The company’s pre-tax underwriting losses in 2022 “reflect increased claims severities, primarily due to significant cost inflation in property and physical damage claims, which began to accelerate in the second half of 2021 and have continued through 2022,” Berkshire said Saturday, adding that “increases in used car prices are producing increased claims severities on total losses and shortages of car parts are contributing to elevated claims severities on partial losses.” Inflation swindles everybody, as Buffett put it in April.
Berkshire’s Q3 report suggested Buffett was a net buyer of equities again during the third quarter in roughly the same amount as Q2 (figure below).
A string of investments during the first quarter, including big bets on big oil, resulted in more than $41 billion in net purchases, the most aggressive spree in at least a dozen years. By contrast, the streak of net sales which ended late last year was the longest in data back to 2008.

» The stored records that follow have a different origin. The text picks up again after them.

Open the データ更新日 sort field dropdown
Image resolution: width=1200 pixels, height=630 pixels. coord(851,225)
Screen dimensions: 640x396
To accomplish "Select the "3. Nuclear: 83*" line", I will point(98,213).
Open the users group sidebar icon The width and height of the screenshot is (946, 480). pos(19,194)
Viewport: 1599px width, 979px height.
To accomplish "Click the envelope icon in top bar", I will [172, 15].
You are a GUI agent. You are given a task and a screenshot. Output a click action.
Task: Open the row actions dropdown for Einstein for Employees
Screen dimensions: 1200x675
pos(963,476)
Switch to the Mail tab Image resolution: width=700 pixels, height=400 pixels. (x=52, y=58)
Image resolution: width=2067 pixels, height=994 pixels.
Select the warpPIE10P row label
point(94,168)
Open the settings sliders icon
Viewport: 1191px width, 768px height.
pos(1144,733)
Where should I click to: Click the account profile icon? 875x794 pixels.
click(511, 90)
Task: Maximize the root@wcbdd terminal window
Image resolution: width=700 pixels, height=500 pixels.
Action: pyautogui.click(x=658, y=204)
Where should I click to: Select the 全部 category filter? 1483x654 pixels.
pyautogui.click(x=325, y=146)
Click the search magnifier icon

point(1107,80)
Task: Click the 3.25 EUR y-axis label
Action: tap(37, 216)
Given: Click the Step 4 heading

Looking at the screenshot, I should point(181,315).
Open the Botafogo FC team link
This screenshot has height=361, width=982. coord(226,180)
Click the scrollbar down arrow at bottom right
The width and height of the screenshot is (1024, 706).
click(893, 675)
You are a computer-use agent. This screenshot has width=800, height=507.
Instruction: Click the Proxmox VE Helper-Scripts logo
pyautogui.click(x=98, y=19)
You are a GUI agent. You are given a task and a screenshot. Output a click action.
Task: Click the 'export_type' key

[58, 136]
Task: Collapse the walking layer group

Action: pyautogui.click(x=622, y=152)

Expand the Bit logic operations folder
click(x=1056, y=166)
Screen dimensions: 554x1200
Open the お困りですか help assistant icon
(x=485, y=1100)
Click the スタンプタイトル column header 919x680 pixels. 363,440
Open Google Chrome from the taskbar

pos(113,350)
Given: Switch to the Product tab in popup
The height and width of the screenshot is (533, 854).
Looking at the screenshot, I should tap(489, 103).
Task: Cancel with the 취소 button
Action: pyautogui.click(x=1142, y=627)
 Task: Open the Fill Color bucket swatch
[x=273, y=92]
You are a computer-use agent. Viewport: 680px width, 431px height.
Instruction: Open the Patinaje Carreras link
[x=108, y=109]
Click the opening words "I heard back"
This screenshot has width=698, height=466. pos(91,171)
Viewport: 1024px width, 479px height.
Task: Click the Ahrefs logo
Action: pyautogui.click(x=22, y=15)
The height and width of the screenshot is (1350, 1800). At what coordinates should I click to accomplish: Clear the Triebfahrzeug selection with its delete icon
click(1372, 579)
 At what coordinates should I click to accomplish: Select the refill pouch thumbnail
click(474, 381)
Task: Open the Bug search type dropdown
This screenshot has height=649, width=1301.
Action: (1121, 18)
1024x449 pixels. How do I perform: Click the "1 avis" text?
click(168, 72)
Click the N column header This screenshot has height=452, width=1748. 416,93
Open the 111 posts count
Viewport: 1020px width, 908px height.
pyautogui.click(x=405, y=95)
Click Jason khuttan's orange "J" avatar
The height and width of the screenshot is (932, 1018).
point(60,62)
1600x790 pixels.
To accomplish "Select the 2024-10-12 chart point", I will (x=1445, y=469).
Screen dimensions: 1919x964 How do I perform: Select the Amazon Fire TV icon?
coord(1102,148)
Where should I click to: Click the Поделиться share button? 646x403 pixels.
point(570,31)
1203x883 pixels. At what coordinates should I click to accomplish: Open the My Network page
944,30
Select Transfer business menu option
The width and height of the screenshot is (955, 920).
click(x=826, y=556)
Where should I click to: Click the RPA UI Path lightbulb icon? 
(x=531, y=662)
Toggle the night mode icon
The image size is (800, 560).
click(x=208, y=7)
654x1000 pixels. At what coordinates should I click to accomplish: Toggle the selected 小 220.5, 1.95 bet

The continuation of net stock purchases following Buffett’s Q1 binge may further allay concerns that he and Charlie Munger were becoming complacent.
That said, their cash pile rose by more than $3.5 billion in the three-month period through September (figure below).
That was the first increase in a year. Buybacks were a little over a billion, bringing this year’s total to $5.25 billion.
Berkshire’s net loss for the quarter was $2.69 billion, attributable (obviously) to Buffett’s massive investment portfolio.
For those interested, the figure (below) gives you some context for the impact of market swings on Berkshire’s bottom line.
By and (very) large, those oscillations are meaningless, and Buffett is always keen to remind investors as much. It’s just an accounting thing that goes along with running a conglomerate that happens to have a giant equity portfolio.
“I am not the hedge fund. You’re the hedge fund. I’m ‘The Conglomerate.’ So, that’s what you call me, you know?”
Operating income, which strips out the gains or losses on the investment portfolio, rose 20% YoY to $7.76 billion.